* _What to do_:
Copy the items below word for word. Start at the line that contains "Uncheck the 自提 pickup checkbox", go through the last line of the items, and leave out the pictures.

* _Data listing_:
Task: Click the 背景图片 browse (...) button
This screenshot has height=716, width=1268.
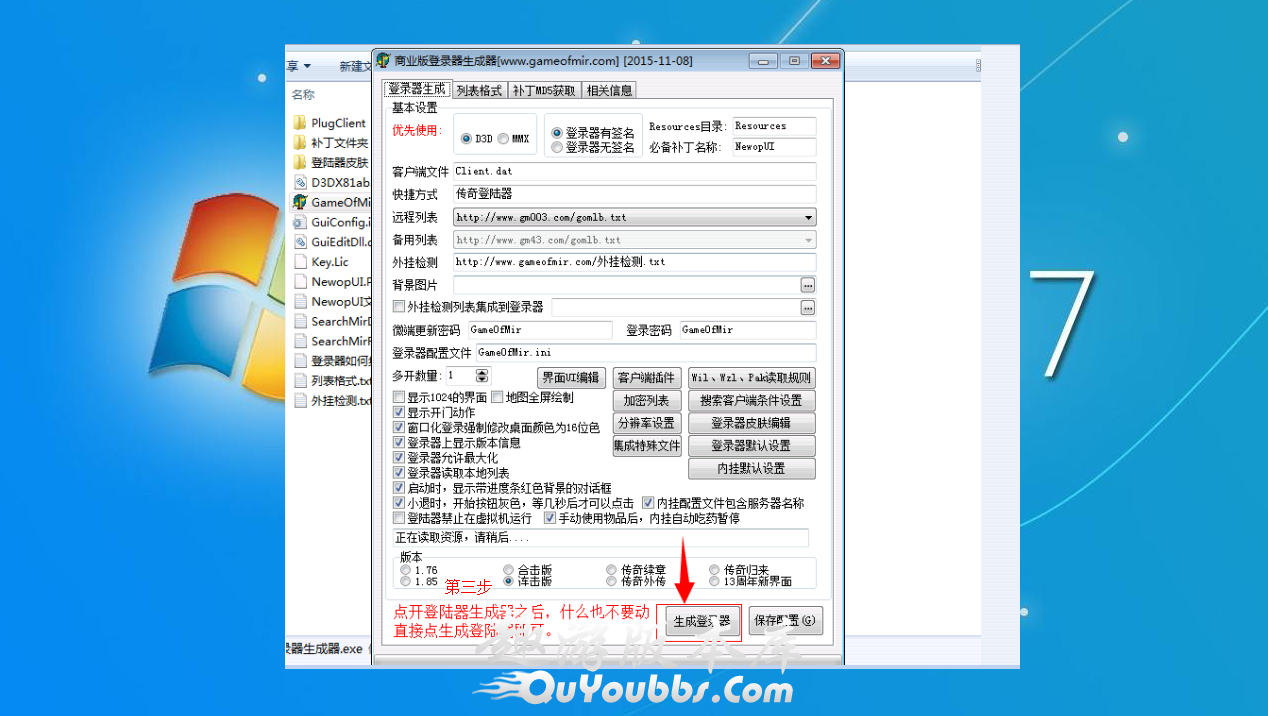Action: point(808,285)
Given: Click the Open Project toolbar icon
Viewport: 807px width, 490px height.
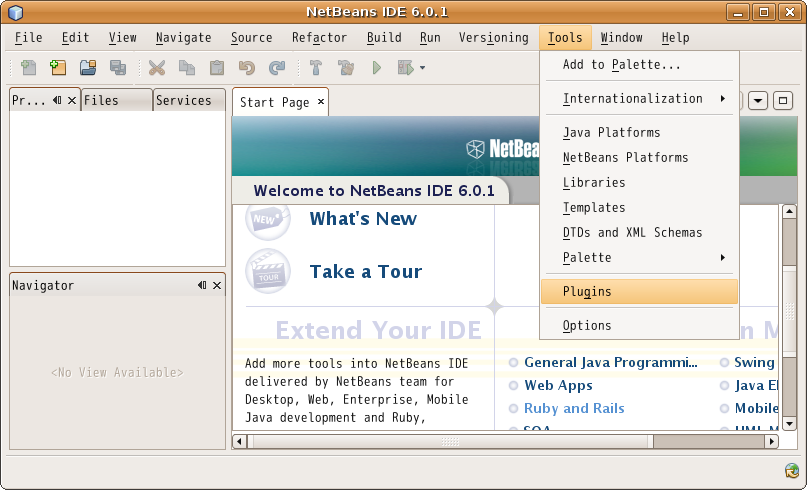Looking at the screenshot, I should (88, 68).
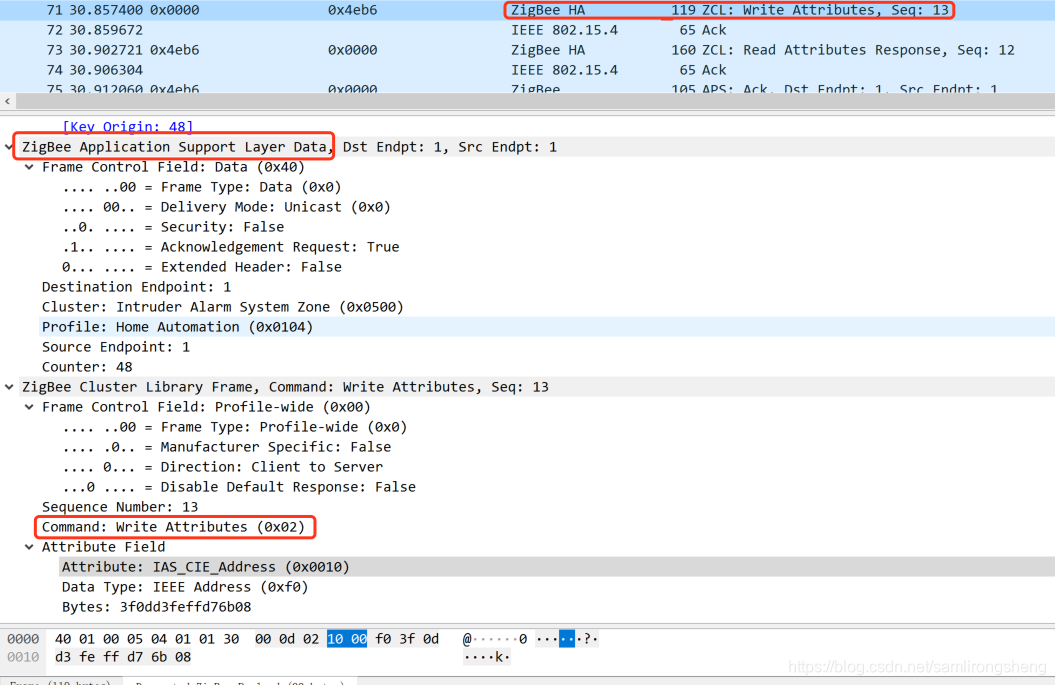
Task: Collapse the ZigBee Cluster Library Frame section
Action: 10,386
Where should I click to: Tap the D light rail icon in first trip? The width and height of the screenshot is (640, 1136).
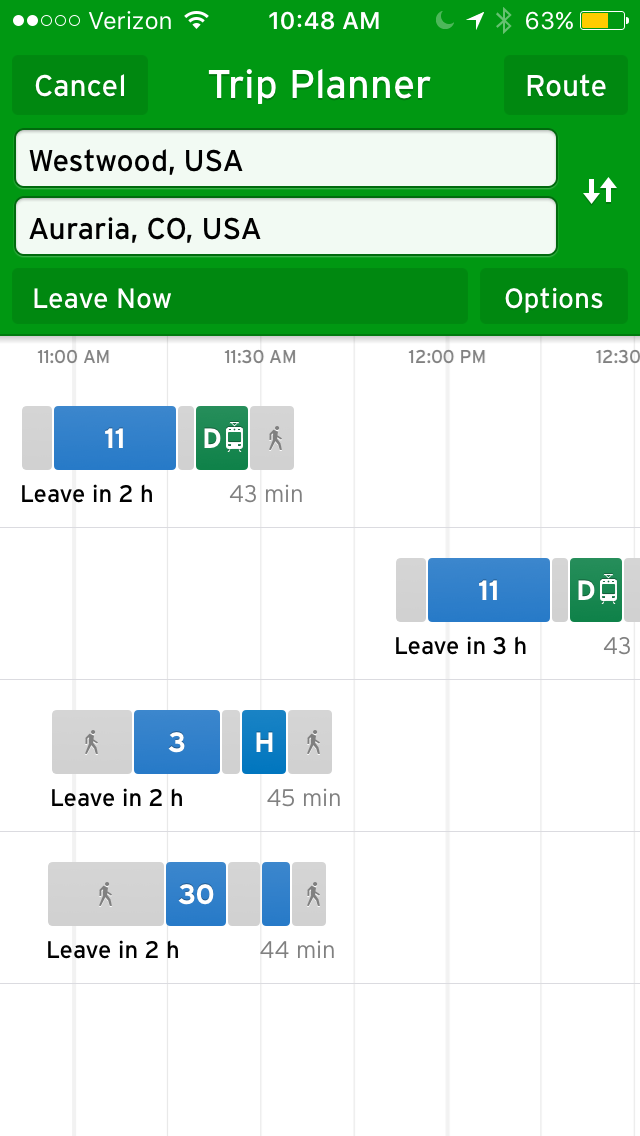(222, 438)
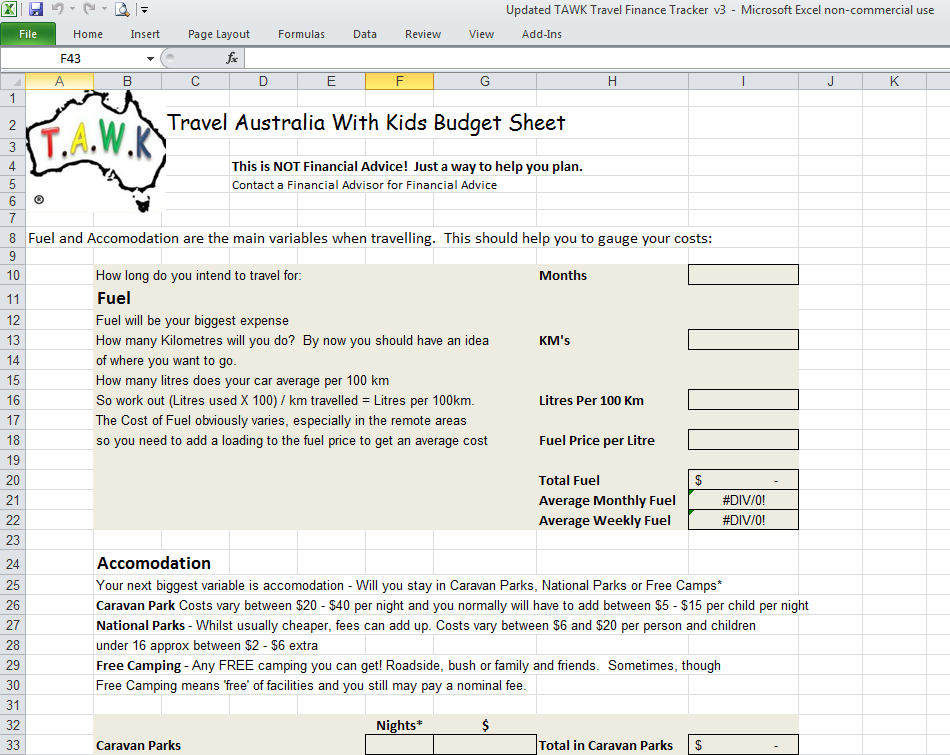Image resolution: width=950 pixels, height=755 pixels.
Task: Switch to the Page Layout tab
Action: point(219,34)
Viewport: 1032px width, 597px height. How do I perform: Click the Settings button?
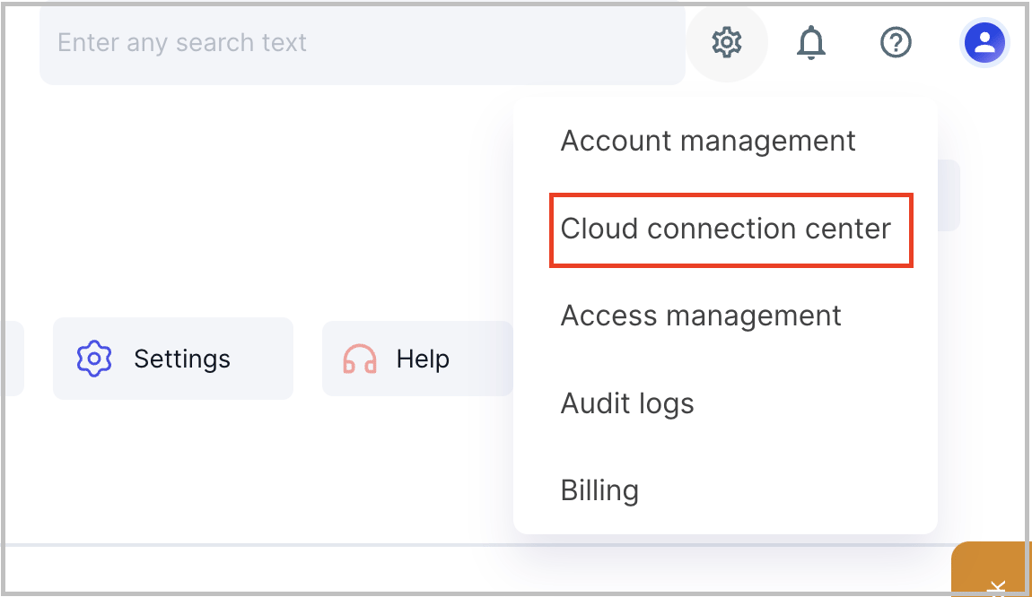172,358
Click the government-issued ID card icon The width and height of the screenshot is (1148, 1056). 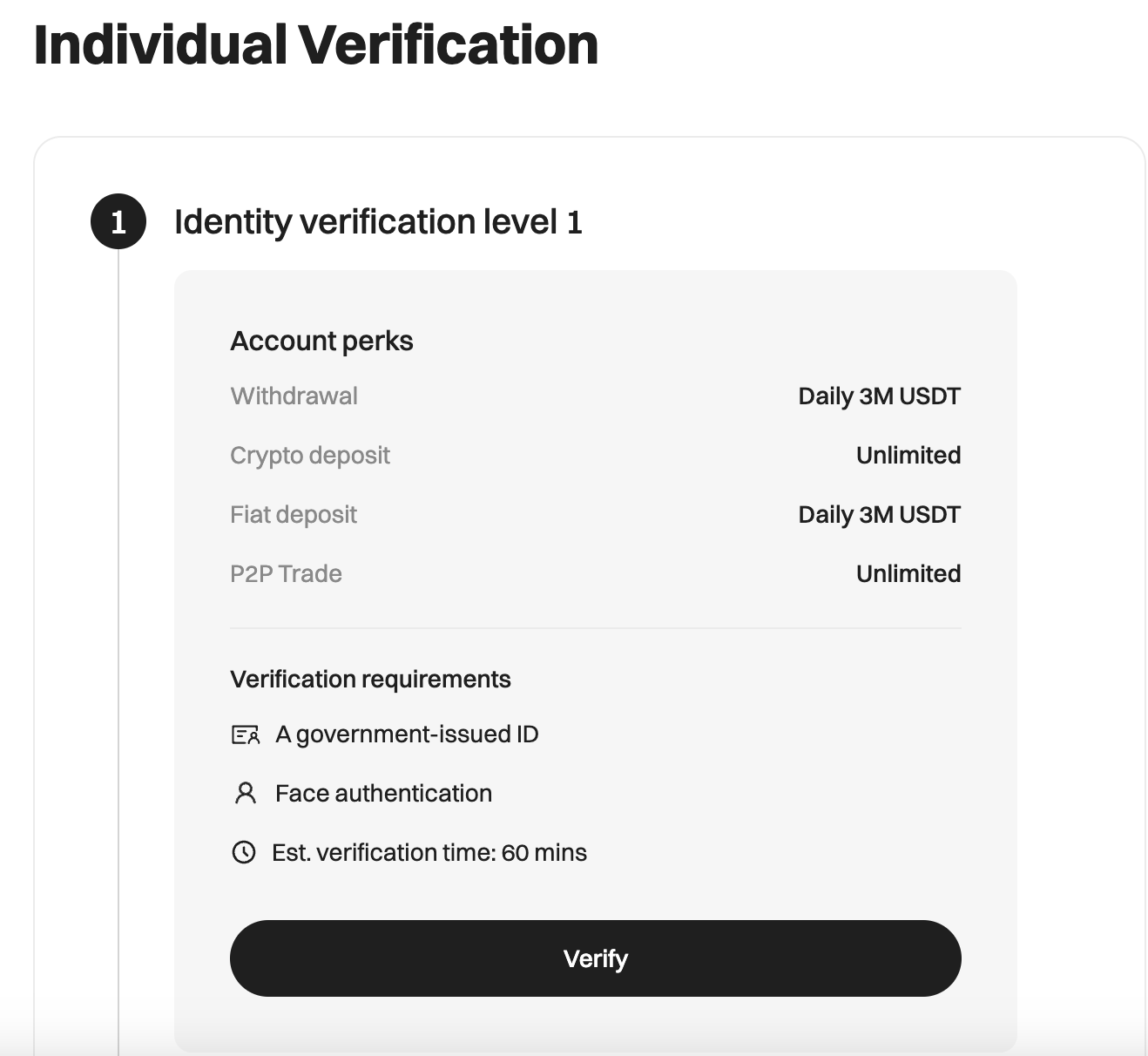pos(244,734)
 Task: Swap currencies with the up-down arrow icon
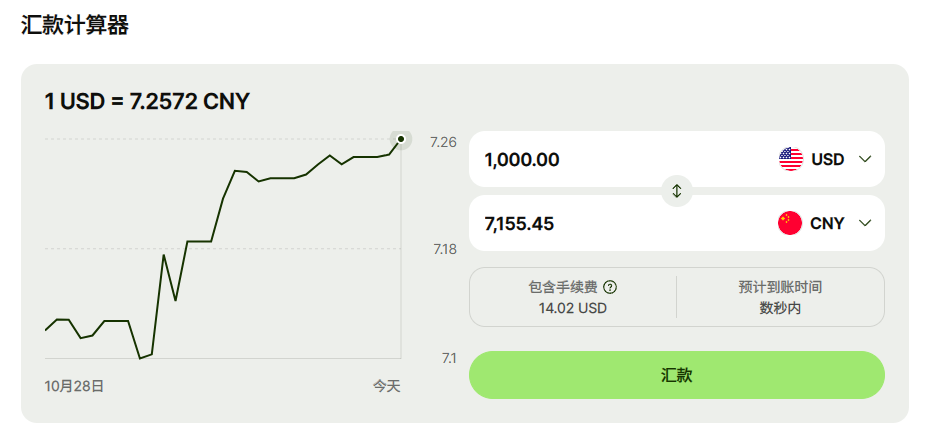(677, 191)
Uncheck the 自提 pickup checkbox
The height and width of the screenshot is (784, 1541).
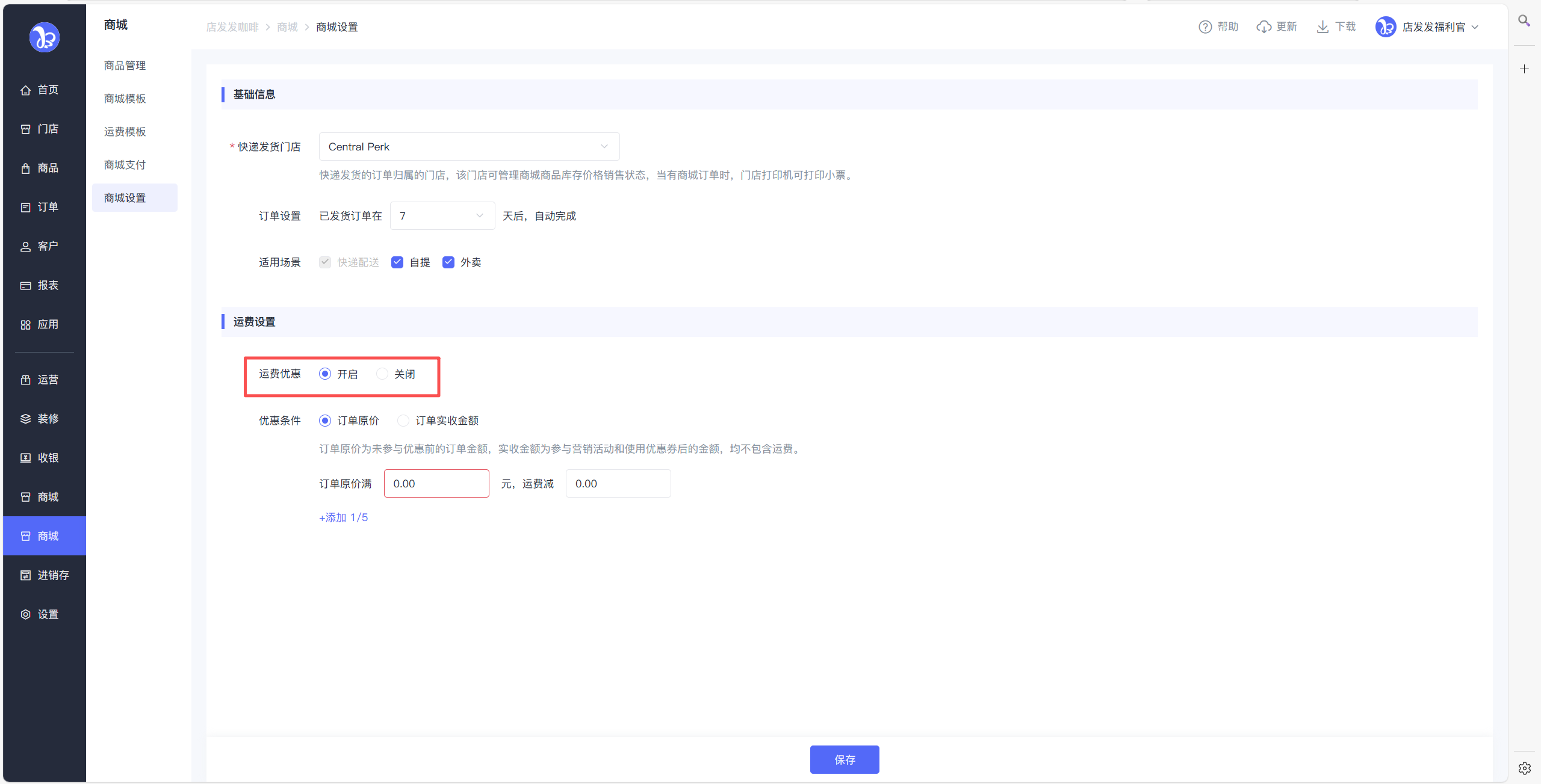pyautogui.click(x=397, y=262)
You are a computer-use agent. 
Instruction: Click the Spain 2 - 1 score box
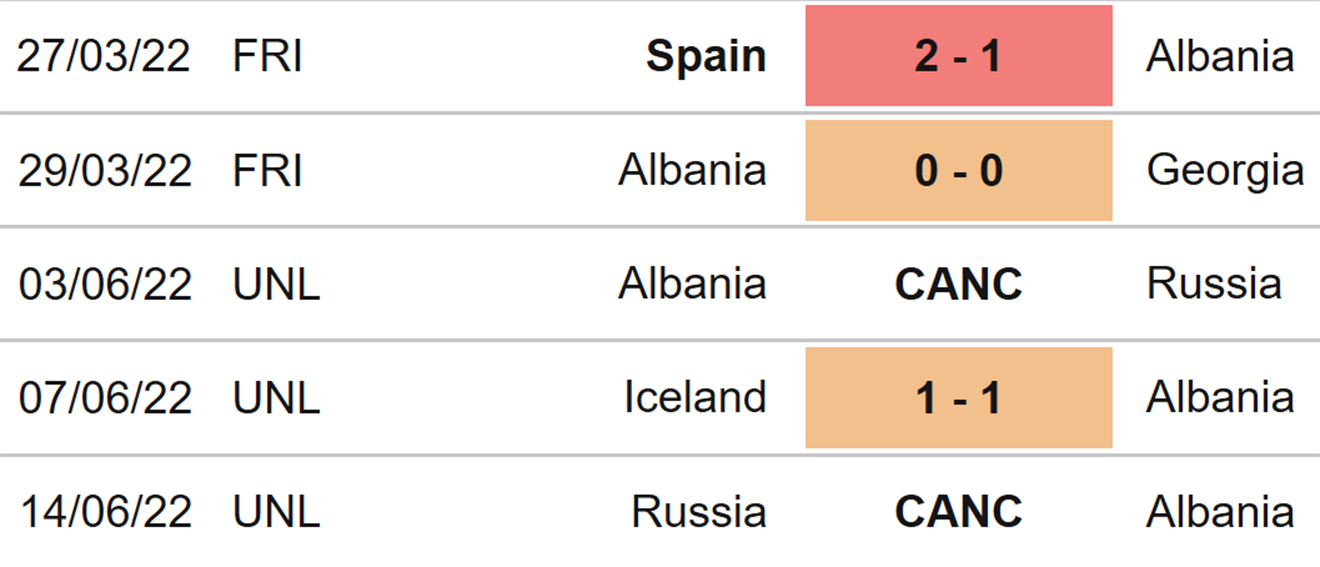[x=958, y=56]
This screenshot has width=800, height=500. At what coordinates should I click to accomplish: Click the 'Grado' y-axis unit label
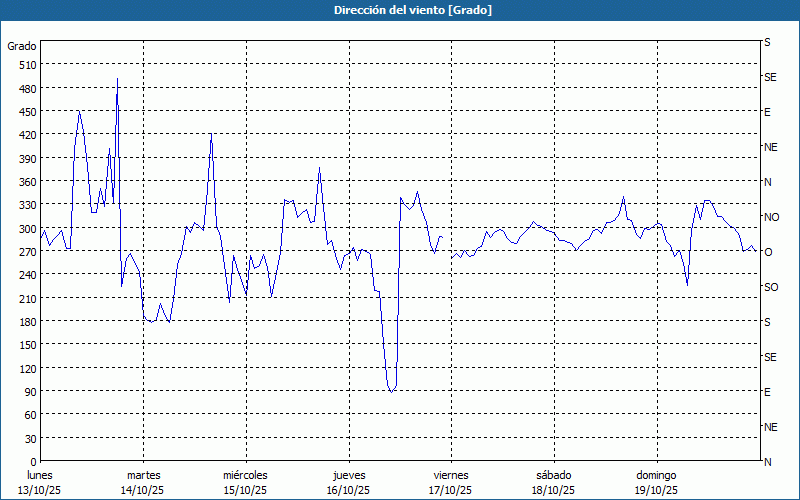click(x=22, y=46)
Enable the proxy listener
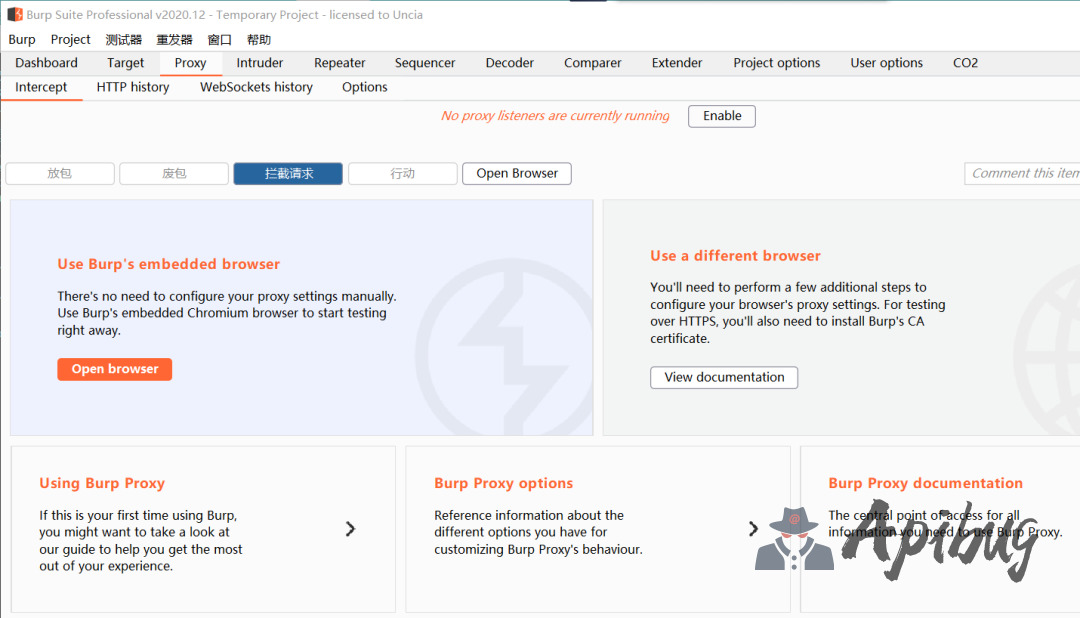This screenshot has width=1080, height=618. pyautogui.click(x=721, y=116)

* _Response to the exercise_:
Uncheck the 自提 pickup checkbox
The height and width of the screenshot is (784, 1541).
pyautogui.click(x=397, y=262)
You are a computer-use agent. 
Instruction: Click the Spain 2 - 1 score box
[x=958, y=56]
This screenshot has width=800, height=500. At what coordinates should I click to accomplish: Click the 'Grado' y-axis unit label
click(x=22, y=46)
Enable the proxy listener
This screenshot has width=1080, height=618. pyautogui.click(x=721, y=116)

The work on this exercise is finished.